Everything else is a story we tell until we test it.
Three kinds of truth
Once you see this, it becomes hard not to sort the world into three kinds of truth:
Ground truth: what the system is actually doing—the machine on the factory floor, the valve deep in the pipe, the water in the hull.
Recorded truth: what our instruments say is happening—the indicator light, the sensor reading, the status screen.
Descriptive truth: what we say is true—the blueprint, the manual, the marketing phrase “unsinkable.”
In my grandfather’s shop, ground truth was the sound of the rollers when the machine finally ran smoothly. At Three Mile Island, it was the temperature of the core, not the state of a little lamp. On the Titanic, it was the angle of the deck under your feet.
Most of the time, these three line up well enough that we don’t notice the distinction. The machine roughly matches the drawing; the light usually tells the truth; the brochure is only a little optimistic.
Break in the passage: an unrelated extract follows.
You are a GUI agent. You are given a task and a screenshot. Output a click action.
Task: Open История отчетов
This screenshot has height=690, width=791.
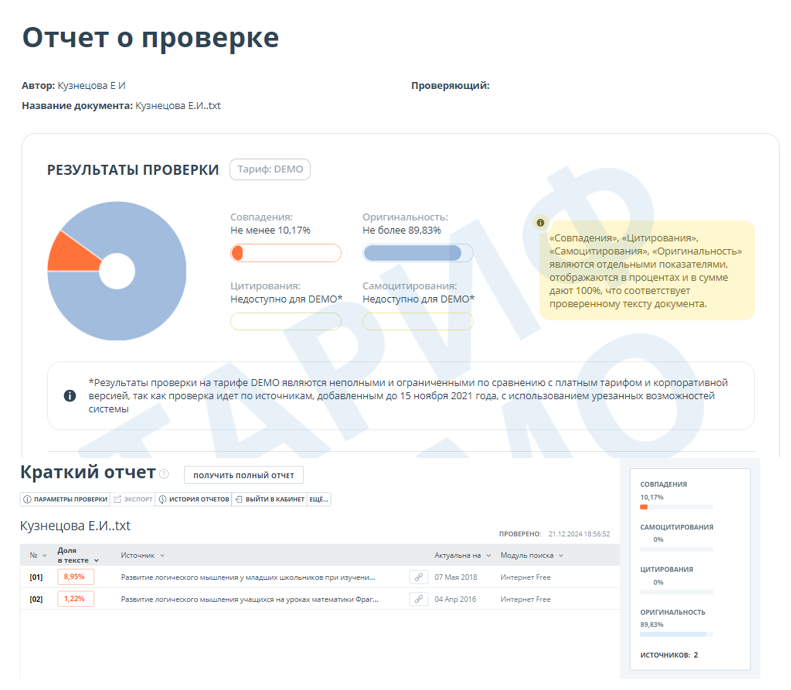pos(194,499)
The interesting stories begin when they drift apart.
In my grandfather’s world, recorded truth was thin. There were no dials, no digital logs. He went straight from descriptive truth (“this is a flour mill”) to ground truth (the way the rollers sounded at full speed). At Three Mile Island, the operators were trapped in recorded truth: a room full of symbols that, in one crucial case, lied. On the Titanic, descriptive truth—“practically unsinkable”—was strong enough to keep people calm on a freezing deck.
These are not just engineering curiosities. They are examples of a very human habit: once we have a good description of something, we start to trust the description more than the thing.
Specifications, promises, and what really happens
Today, we build far more with words than with steel.
We write specifications for products. We draft strategy documents. We ask AI systems to generate plans, summaries, even “requirements” for how other AI systems should behave. All of that lives in the realm of descriptive truth: our best story, at this moment, about what we hope will happen.
There is nothing wrong with that. The danger comes when we forget that it is only the first layer. A slide that says “this change will be simple” is not the same as a change that turns out to be simple. A document that says “this system will be safe” is not the same as a system that has actually failed safely, in the wild, many times.
My grandfather did not have a philosophy for this. He had a habit. Before he trusted any story about a machine, he plugged it in and watched it move.
That habit may be the most modern thing about him.